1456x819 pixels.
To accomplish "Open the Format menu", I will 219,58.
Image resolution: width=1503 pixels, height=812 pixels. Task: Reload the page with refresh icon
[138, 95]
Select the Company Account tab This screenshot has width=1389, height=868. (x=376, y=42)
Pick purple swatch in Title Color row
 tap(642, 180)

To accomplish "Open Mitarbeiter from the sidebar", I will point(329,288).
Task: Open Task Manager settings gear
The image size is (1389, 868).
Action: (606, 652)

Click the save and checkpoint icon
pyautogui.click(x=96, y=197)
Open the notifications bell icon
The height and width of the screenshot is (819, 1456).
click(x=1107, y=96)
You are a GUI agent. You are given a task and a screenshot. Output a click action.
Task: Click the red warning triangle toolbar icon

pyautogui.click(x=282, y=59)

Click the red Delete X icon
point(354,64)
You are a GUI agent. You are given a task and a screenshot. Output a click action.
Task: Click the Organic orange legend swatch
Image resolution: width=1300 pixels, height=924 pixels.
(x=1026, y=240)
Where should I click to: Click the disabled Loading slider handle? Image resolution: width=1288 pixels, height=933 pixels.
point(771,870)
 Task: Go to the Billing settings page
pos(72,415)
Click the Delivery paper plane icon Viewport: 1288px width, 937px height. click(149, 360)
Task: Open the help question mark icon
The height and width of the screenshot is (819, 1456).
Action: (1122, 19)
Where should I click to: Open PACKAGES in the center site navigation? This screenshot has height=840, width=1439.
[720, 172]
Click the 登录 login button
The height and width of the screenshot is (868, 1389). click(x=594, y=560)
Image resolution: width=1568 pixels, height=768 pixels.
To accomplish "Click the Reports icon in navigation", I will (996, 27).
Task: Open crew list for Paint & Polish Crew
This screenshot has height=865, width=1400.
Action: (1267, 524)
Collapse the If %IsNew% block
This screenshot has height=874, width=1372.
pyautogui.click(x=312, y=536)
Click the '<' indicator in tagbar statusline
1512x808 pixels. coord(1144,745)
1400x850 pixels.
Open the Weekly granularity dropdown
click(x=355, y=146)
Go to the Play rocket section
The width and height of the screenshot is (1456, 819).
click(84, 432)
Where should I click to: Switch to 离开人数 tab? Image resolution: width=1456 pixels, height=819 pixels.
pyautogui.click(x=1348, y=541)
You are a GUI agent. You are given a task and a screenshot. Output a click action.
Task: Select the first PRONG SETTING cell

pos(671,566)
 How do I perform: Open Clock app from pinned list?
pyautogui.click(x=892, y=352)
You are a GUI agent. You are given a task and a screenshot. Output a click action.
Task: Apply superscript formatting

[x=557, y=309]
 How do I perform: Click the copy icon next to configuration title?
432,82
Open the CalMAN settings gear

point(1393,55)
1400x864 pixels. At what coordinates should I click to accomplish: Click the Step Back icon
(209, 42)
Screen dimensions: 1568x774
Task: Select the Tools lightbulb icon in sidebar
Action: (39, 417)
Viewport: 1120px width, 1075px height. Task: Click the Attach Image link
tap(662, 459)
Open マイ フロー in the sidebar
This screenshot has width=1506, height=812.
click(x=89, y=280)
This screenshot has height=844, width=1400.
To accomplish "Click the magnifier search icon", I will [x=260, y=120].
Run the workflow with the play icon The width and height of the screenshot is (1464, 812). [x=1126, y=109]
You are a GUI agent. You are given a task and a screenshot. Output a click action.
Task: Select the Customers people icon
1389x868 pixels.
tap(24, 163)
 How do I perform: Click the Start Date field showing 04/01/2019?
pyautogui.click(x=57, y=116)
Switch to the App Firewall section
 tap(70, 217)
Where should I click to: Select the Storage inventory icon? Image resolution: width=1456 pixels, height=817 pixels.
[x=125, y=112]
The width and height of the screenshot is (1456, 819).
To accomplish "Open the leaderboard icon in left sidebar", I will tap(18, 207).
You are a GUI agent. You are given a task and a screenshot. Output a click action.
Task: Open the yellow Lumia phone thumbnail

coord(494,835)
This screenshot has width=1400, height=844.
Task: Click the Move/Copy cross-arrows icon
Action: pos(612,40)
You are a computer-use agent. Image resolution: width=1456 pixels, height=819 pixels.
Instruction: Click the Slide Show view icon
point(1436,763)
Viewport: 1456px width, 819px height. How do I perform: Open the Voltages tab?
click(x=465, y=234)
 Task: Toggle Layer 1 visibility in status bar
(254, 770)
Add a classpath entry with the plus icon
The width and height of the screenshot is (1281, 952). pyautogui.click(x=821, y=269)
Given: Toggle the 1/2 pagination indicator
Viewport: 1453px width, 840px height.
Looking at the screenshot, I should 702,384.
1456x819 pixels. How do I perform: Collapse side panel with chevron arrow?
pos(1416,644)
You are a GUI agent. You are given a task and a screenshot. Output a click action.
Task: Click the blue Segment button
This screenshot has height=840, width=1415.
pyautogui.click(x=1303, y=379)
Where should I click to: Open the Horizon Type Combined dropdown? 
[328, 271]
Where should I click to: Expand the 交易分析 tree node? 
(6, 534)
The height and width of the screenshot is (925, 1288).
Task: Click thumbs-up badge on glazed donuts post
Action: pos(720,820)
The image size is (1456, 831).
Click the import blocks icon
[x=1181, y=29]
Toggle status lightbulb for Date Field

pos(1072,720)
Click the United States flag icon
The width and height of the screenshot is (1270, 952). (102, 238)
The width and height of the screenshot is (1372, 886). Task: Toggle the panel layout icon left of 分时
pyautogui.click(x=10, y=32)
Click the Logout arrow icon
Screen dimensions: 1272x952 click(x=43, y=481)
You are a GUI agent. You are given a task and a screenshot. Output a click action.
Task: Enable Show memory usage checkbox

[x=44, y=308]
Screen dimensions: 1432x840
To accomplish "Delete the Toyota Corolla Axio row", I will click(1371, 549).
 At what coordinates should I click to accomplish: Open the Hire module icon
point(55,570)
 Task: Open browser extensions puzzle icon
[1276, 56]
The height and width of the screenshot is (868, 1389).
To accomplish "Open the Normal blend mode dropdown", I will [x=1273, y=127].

## WORK ORDER
Among the entries above, how many lines have the string "will" in them? Only the number should be given.

## WRITTEN SOLUTION
7